Emilsson Louise, Abdul Sultan Alyshah, Ludvigsson Jonas F
Primary Care Research Unit, Vårdcentralen Värmlands Nysäter, Värmland County, Sweden; Department of Health Management and Health Economy, Institute of Health and Society, University of Oslo, Norway.
Division of Epidemiology and Public Health, University of Nottingham, Clinical Sciences Building, City Hospital, Hucknall Road, Nottingham NG5 1PB, UK; National Institute of Health Research Nottingham Digestive Diseases Centre Biomedical Research Unit, Nottingham University Hospital NHS Trust and University of Nottingham, Nottingham, UK.
Dig Liver Dis. 2016 Apr;48(4):376-80. doi: 10.1016/j.dld.2015.11.016. Epub 2015 Nov 29.
Several studies have shown an excess mortality in individuals with celiac disease (CD).
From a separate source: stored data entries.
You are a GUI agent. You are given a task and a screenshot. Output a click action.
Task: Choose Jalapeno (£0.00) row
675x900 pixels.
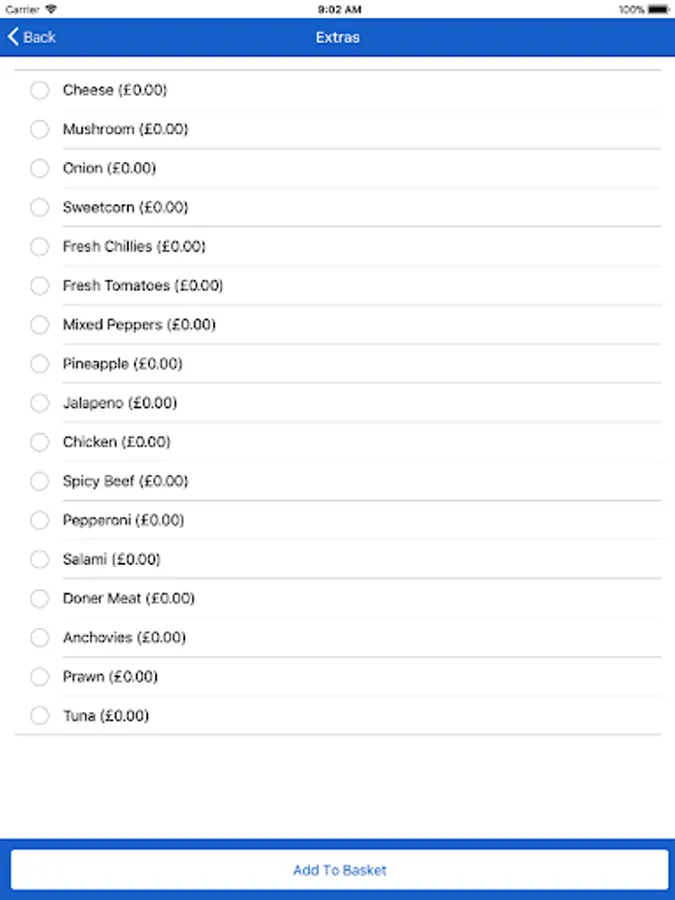(x=338, y=403)
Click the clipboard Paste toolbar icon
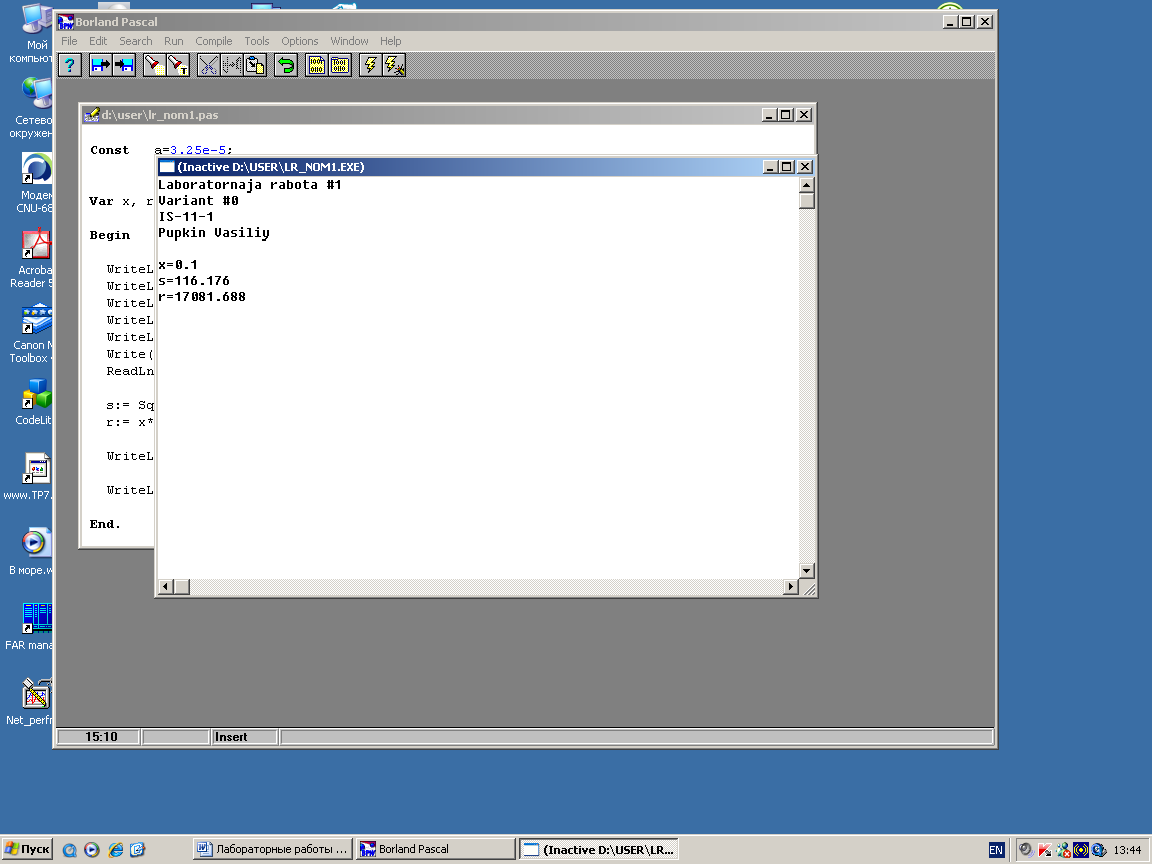The height and width of the screenshot is (864, 1152). [x=255, y=65]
However, it is unknown if also first-degree relatives (FDRs) to celiac patients are at increased risk of death.
We aimed to assess mortality in FDRs to celiac patients.
Individuals with CD were identified through biopsy reports (equal to Marsh grade III). Each celiac individual was matched on sex, age, county and calendar year with up to five control individuals. Through Swedish healthcare registries we identified all FDRs (father, mother, sibling, offspring) of CD individuals and controls. Through Cox regression we calculated hazard ratios (HRs) for mortality (all-cause death, circulatory, cancer and other).
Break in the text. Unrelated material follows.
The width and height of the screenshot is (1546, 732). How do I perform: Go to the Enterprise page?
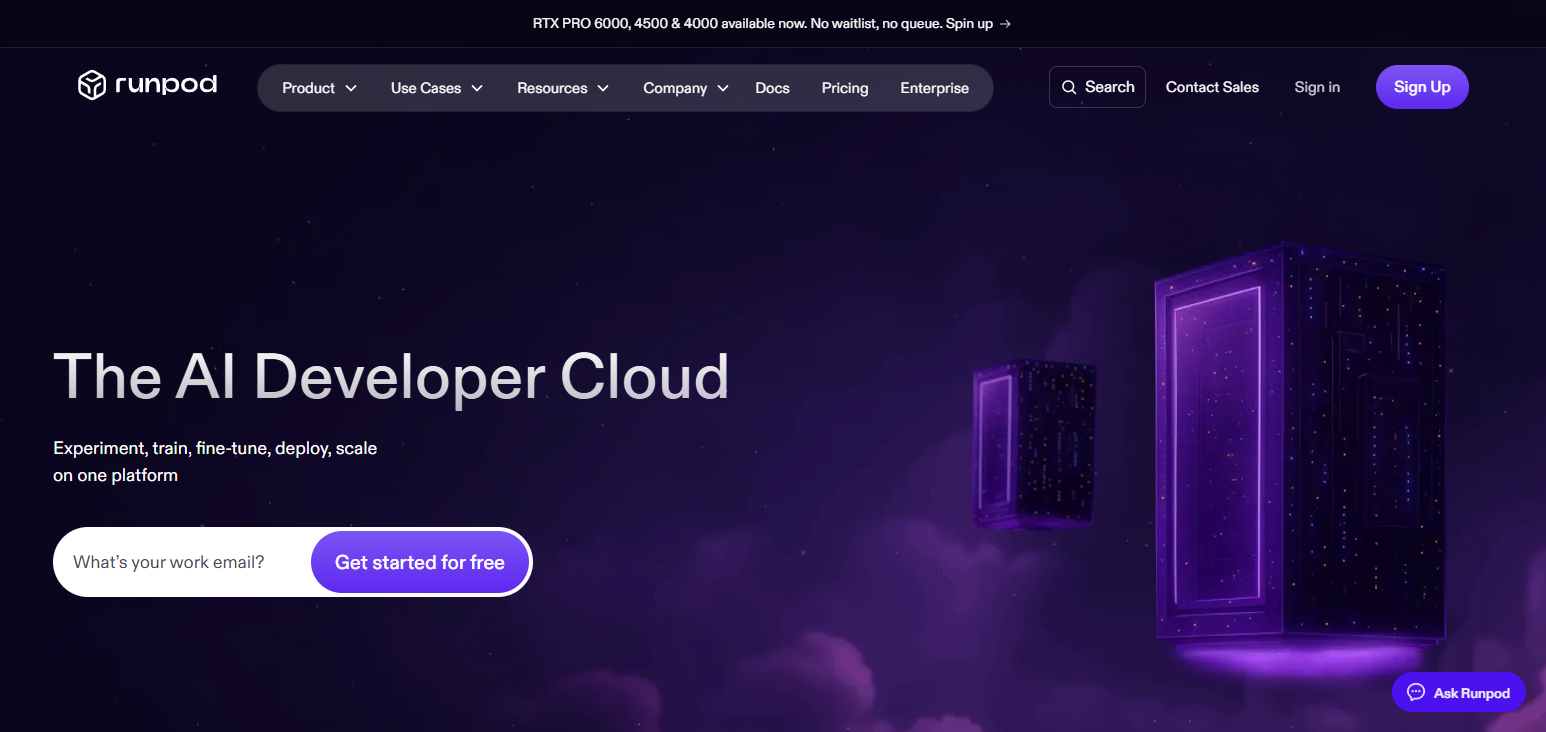pyautogui.click(x=934, y=88)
We identified 109,309 FDRs of celiac individuals and 549,098 FDRs of controls. Overall mortality was increased in FDRs to celiac individuals (HR=1.02, 95%CI=1.00-1.04, p=0.03). This corresponded to an excess risk of 5.9 deaths per 100,000 person-years of follow-up. When limiting follow-up to time since celiac diagnosis in the index individual, we found no increased risk of death (HR=1.01; 95%CI=0.98-1.03).
FDRs to individuals with CD are at increased risk of death. This excess risk is however minimal and unlikely to be of any clinical importance to the individual.
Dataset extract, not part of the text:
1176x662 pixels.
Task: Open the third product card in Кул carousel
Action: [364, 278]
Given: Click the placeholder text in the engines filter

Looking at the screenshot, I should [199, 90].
多项研究表明,患有乳糜泻(CD)的个体死亡率过高。然而,乳糜泻患者的一级亲属(FDRs)是否也面临更高的死亡风险尚不清楚。
我们旨在评估乳糜泻患者的一级亲属的死亡率。
通过活检报告(相当于马什III级)确定患有CD的个体。每位乳糜泻患者在性别、年龄、县和历年方面与多达五名对照个体进行匹配。通过瑞典医疗保健登记处,我们确定了CD个体和对照个体的所有一级亲属(父亲、母亲、兄弟姐妹、子女)。通过Cox回归,我们计算了死亡率(全因死亡、循环系统疾病、癌症和其他疾病)的风险比(HRs)。
我们确定了109309名乳糜泻患者的一级亲属和549098名对照个体的一级亲属。乳糜泻患者的一级亲属的总体死亡率有所增加(HR=1.02,95%CI=1.00-1.04,p=0.03)。这相当于每10万人年的随访中有5.9例额外死亡风险。当将随访限制在索引个体确诊乳糜泻后的时间时,我们发现死亡风险没有增加(HR=1.01;95%CI=0.98-1.03)。
乳糜泻患者的一级亲属死亡风险增加。然而,这种额外风险极小,对个体而言不太可能具有任何临床意义。